Screenshot grounding data:
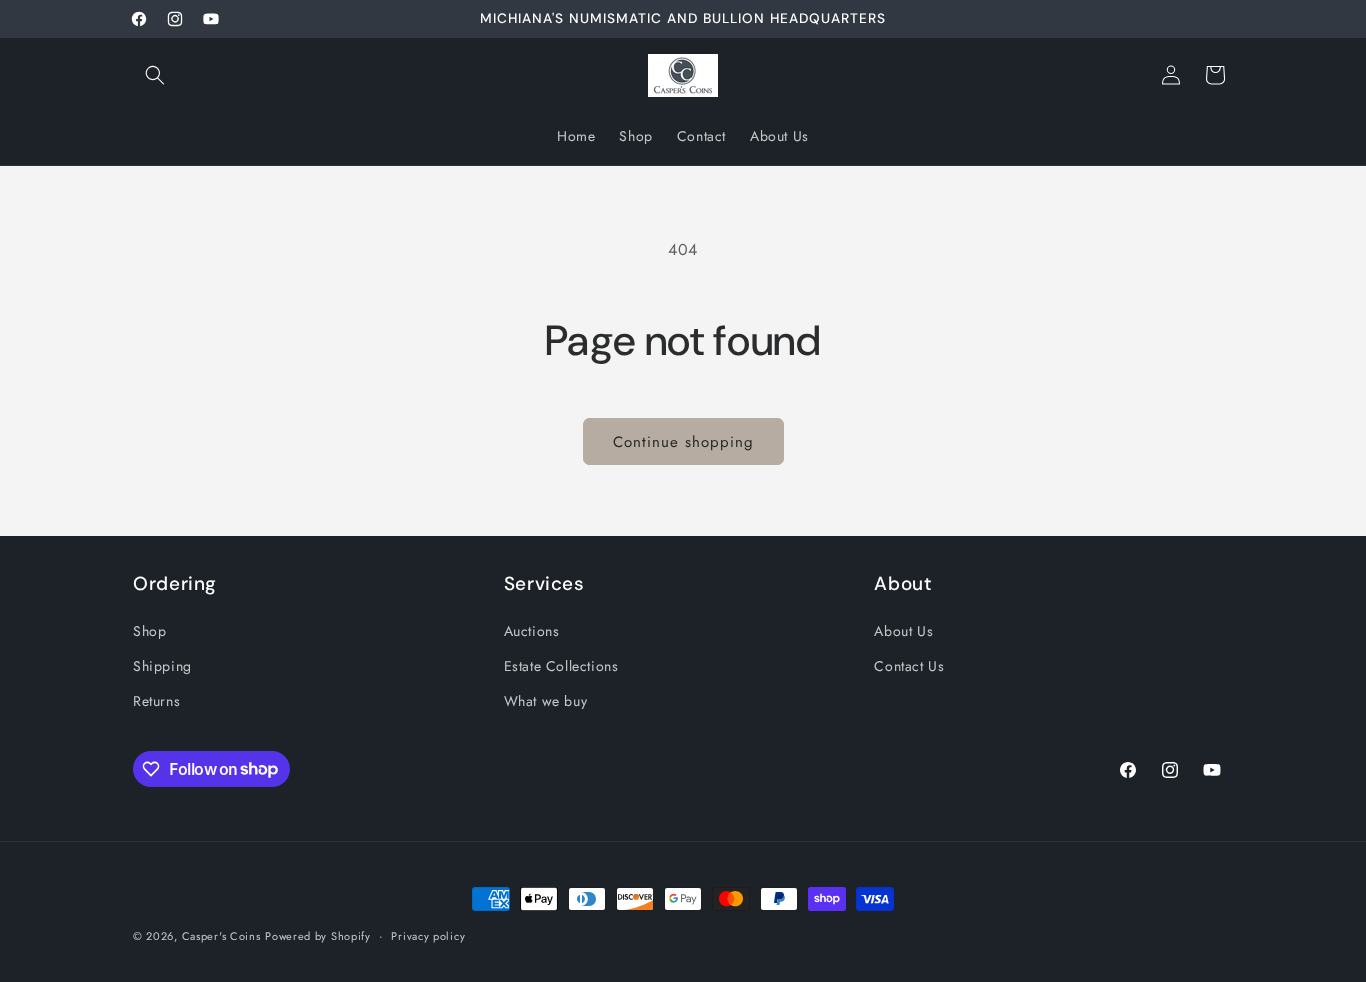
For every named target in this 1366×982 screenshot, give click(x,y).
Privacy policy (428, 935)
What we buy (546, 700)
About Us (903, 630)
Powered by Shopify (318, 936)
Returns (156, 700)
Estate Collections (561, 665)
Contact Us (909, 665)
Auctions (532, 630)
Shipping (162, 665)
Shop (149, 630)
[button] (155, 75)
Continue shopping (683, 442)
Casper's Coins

- **PROBLEM STATEMENT**
Repeat the records above verbatim, dropping the pictures.

- **SOLUTION BELOW**
For every named target in this 1366×982 screenshot, give click(x,y).
Privacy policy (428, 935)
What we buy (546, 700)
About Us (903, 630)
Powered by Shopify (318, 936)
Returns (156, 700)
Estate Collections (561, 665)
Contact Us (909, 665)
Auctions (532, 630)
Shipping (162, 665)
Shop (149, 630)
[button] (155, 75)
Continue shopping (683, 442)
Casper's Coins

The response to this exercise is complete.